§ PROBLEM TO SOLVE:
Extract every line of the records below and reproduce each one verbatim, keeping the original order.

--- start ---

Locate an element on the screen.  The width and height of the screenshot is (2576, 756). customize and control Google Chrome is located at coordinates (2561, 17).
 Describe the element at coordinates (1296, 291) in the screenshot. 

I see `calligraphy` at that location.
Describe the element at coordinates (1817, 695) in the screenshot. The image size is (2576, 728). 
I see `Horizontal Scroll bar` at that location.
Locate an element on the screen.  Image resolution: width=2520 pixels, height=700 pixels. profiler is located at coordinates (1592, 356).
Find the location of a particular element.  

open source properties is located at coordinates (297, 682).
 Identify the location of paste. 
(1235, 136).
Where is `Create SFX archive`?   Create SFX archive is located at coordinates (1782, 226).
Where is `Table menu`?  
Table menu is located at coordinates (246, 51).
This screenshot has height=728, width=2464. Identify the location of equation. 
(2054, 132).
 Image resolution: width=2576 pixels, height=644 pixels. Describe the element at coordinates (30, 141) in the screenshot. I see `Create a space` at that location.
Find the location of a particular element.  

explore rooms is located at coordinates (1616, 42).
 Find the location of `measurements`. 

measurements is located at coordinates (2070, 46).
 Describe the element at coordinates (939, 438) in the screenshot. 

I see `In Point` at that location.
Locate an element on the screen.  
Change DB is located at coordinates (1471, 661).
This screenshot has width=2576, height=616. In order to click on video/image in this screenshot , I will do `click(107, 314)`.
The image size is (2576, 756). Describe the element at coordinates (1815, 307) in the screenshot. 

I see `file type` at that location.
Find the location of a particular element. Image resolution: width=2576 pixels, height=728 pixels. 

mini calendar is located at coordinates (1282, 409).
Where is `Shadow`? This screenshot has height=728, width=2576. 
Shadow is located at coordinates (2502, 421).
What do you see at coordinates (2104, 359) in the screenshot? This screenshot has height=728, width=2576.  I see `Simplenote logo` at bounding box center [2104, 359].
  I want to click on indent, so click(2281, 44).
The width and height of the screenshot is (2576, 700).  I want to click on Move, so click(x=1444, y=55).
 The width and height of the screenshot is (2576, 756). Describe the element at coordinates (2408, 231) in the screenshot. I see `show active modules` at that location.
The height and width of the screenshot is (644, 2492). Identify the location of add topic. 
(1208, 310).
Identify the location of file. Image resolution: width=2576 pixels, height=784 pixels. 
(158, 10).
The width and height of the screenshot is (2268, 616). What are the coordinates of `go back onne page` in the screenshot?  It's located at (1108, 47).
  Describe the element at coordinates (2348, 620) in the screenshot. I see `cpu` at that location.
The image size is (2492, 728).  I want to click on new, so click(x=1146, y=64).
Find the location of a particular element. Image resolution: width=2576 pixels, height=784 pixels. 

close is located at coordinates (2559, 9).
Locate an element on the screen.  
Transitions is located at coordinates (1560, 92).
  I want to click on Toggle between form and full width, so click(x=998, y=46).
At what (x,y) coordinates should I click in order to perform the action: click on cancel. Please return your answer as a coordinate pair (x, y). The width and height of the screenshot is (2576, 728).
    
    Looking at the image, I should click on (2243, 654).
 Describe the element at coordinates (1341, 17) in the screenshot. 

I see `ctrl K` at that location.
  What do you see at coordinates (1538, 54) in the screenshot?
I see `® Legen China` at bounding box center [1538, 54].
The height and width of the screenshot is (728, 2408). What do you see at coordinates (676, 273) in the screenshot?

--- end ---

§ RESULT FOR THIS EXERCISE:
Locate an element on the screen.  The width and height of the screenshot is (2576, 756). customize and control Google Chrome is located at coordinates (2561, 17).
 Describe the element at coordinates (1296, 291) in the screenshot. 

I see `calligraphy` at that location.
Describe the element at coordinates (1817, 695) in the screenshot. The image size is (2576, 728). 
I see `Horizontal Scroll bar` at that location.
Locate an element on the screen.  Image resolution: width=2520 pixels, height=700 pixels. profiler is located at coordinates (1592, 356).
Find the location of a particular element.  

open source properties is located at coordinates (297, 682).
 Identify the location of paste. 
(1235, 136).
Where is `Create SFX archive`?   Create SFX archive is located at coordinates (1782, 226).
Where is `Table menu`?  
Table menu is located at coordinates (246, 51).
This screenshot has height=728, width=2464. Identify the location of equation. 
(2054, 132).
 Image resolution: width=2576 pixels, height=644 pixels. Describe the element at coordinates (30, 141) in the screenshot. I see `Create a space` at that location.
Find the location of a particular element.  

explore rooms is located at coordinates (1616, 42).
 Find the location of `measurements`. 

measurements is located at coordinates (2070, 46).
 Describe the element at coordinates (939, 438) in the screenshot. 

I see `In Point` at that location.
Locate an element on the screen.  
Change DB is located at coordinates (1471, 661).
This screenshot has width=2576, height=616. In order to click on video/image in this screenshot , I will do `click(107, 314)`.
The image size is (2576, 756). Describe the element at coordinates (1815, 307) in the screenshot. 

I see `file type` at that location.
Find the location of a particular element. Image resolution: width=2576 pixels, height=728 pixels. 

mini calendar is located at coordinates (1282, 409).
Where is `Shadow`? This screenshot has height=728, width=2576. 
Shadow is located at coordinates (2502, 421).
What do you see at coordinates (2104, 359) in the screenshot? This screenshot has height=728, width=2576.  I see `Simplenote logo` at bounding box center [2104, 359].
  I want to click on indent, so click(2281, 44).
The width and height of the screenshot is (2576, 700).  I want to click on Move, so click(x=1444, y=55).
 The width and height of the screenshot is (2576, 756). Describe the element at coordinates (2408, 231) in the screenshot. I see `show active modules` at that location.
The height and width of the screenshot is (644, 2492). Identify the location of add topic. 
(1208, 310).
Identify the location of file. Image resolution: width=2576 pixels, height=784 pixels. 
(158, 10).
The width and height of the screenshot is (2268, 616). What are the coordinates of `go back onne page` in the screenshot?  It's located at (1108, 47).
  Describe the element at coordinates (2348, 620) in the screenshot. I see `cpu` at that location.
The image size is (2492, 728).  I want to click on new, so click(x=1146, y=64).
Find the location of a particular element. Image resolution: width=2576 pixels, height=784 pixels. 

close is located at coordinates (2559, 9).
Locate an element on the screen.  
Transitions is located at coordinates (1560, 92).
  I want to click on Toggle between form and full width, so click(x=998, y=46).
At what (x,y) coordinates should I click in order to perform the action: click on cancel. Please return your answer as a coordinate pair (x, y). The width and height of the screenshot is (2576, 728).
    
    Looking at the image, I should click on (2243, 654).
 Describe the element at coordinates (1341, 17) in the screenshot. 

I see `ctrl K` at that location.
  What do you see at coordinates (1538, 54) in the screenshot?
I see `® Legen China` at bounding box center [1538, 54].
The height and width of the screenshot is (728, 2408). What do you see at coordinates (676, 273) in the screenshot?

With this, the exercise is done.